# [SHORT TASK 1]
In the blog post about the Diantha book, what class did the writer take with Diantha last semester?
# [SHORT TASK 2]
Write the next part of the blog post about the Diantha book, picking up after its final sentence.

# [DOCUMENT EXCERPT]
::::
A Diantha Book by Charlotte Perkins Gilman

I have an amazing colleague named Diantha.  She is a Master’s student at my university and a former elementary school teacher, and because some of my PhD classes are cross listed, I get to have classes with her.  We took a rhetorical theory class together last semester, and this semester she was in my technology and culture seminar.

She knows I am into feminism (who doesn’t?) and consequently brought me a book.  It is What Diantha Did (1909-10) by Charlotte Perkins Gilman, famous for her short story “The Yellow Wallpaper,” a frightening story of confinement after childbirth that highlights insensitivity to women’s issues, both mental and physical, in the late 1800s and early 1900s.  That story is autobiographical.
::::
# [RECORDS SUPPLIED]
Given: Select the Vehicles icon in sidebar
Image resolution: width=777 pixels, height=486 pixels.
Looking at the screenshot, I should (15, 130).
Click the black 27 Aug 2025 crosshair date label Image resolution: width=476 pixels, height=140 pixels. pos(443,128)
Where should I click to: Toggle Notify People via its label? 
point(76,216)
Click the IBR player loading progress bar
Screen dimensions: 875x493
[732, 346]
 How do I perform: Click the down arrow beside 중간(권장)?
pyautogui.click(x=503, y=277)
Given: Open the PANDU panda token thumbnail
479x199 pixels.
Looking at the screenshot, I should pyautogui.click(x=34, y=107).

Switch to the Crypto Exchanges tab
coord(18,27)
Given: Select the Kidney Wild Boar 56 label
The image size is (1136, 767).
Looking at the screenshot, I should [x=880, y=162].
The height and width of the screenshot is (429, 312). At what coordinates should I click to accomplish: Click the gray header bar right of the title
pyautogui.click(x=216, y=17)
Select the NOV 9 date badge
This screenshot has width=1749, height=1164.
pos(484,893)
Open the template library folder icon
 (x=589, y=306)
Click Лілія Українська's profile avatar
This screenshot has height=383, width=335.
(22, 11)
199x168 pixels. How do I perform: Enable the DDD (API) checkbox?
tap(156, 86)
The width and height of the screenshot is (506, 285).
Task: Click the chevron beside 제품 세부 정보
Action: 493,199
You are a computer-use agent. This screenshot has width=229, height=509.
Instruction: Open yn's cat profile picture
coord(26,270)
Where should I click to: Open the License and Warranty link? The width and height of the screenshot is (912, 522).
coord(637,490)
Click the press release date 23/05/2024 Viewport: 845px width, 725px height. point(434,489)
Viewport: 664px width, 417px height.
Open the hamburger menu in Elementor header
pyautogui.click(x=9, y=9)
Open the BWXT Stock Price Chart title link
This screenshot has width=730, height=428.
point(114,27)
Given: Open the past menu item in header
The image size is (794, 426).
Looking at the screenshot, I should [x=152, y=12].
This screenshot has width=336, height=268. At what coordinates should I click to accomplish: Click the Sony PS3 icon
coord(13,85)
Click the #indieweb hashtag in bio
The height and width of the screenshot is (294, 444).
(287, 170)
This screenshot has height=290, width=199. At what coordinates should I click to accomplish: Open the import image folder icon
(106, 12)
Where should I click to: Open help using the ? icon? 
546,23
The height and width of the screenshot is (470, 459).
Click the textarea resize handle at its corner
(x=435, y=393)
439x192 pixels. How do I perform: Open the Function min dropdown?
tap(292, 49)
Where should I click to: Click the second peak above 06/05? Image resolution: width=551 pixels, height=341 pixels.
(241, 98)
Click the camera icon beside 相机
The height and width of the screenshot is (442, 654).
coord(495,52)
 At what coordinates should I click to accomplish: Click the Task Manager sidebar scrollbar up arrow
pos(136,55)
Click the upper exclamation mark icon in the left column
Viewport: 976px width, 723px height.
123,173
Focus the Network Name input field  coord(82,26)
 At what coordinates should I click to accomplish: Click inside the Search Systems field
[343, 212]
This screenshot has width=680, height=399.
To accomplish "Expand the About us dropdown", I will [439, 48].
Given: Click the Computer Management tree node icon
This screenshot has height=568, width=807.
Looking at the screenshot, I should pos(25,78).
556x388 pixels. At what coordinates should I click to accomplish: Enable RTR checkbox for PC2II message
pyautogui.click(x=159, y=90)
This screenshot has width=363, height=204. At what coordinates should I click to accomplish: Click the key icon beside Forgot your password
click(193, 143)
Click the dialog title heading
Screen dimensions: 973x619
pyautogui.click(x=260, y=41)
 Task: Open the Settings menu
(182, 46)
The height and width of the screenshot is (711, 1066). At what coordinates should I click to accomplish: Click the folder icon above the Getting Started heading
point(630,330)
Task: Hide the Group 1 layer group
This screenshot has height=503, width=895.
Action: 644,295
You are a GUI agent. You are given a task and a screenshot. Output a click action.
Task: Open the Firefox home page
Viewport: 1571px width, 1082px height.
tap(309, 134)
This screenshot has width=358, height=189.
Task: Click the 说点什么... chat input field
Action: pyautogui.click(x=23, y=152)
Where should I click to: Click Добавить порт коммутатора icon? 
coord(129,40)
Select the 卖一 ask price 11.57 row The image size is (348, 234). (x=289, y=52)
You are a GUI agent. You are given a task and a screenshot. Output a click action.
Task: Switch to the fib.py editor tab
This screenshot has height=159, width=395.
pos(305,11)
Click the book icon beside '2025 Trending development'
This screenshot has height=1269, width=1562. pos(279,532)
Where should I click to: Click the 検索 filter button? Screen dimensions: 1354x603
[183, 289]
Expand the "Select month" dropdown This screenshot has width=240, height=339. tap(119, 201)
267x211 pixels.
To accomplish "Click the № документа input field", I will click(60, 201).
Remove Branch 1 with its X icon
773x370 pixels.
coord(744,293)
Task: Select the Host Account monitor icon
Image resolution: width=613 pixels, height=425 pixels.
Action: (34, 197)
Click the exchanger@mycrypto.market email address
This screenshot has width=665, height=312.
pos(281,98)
::::
# [EXERCISE RESPONSE 1]
A rhetorical theory class.

# [EXERCISE RESPONSE 2]
what diantha did cover

It was nice of my friend Diantha to lend me her namesake book!  In What Diantha Did, there is no clawing at seemingly alive yellow wallpaper, but there is feminism.  Diantha is a young lady engaged to be married, but her fiancé must help his mother and many sisters financially before he can save enough money to start married life.  Diantha does the only sensible thing she can think to do.  She goes to work to earn money faster.

Her family disapproves, so she presents the plan to her father in numbers.  She calculates the cost of her living with her family minus what they should be paying her for all of the work she does.  She uses fair market values to make her calculations, and in presenting the information, offends her father beyond words.  In addition, her family members are confused and somewhat disgraced by her going into domestic service.  (I am learning more and more that, historically, when a wife “worked,” it was because of financial problems or the inability of the husband.  It is seen as a sign of weakness or poverty.  See the research of Ruth Schwartz Cowan for more about this.)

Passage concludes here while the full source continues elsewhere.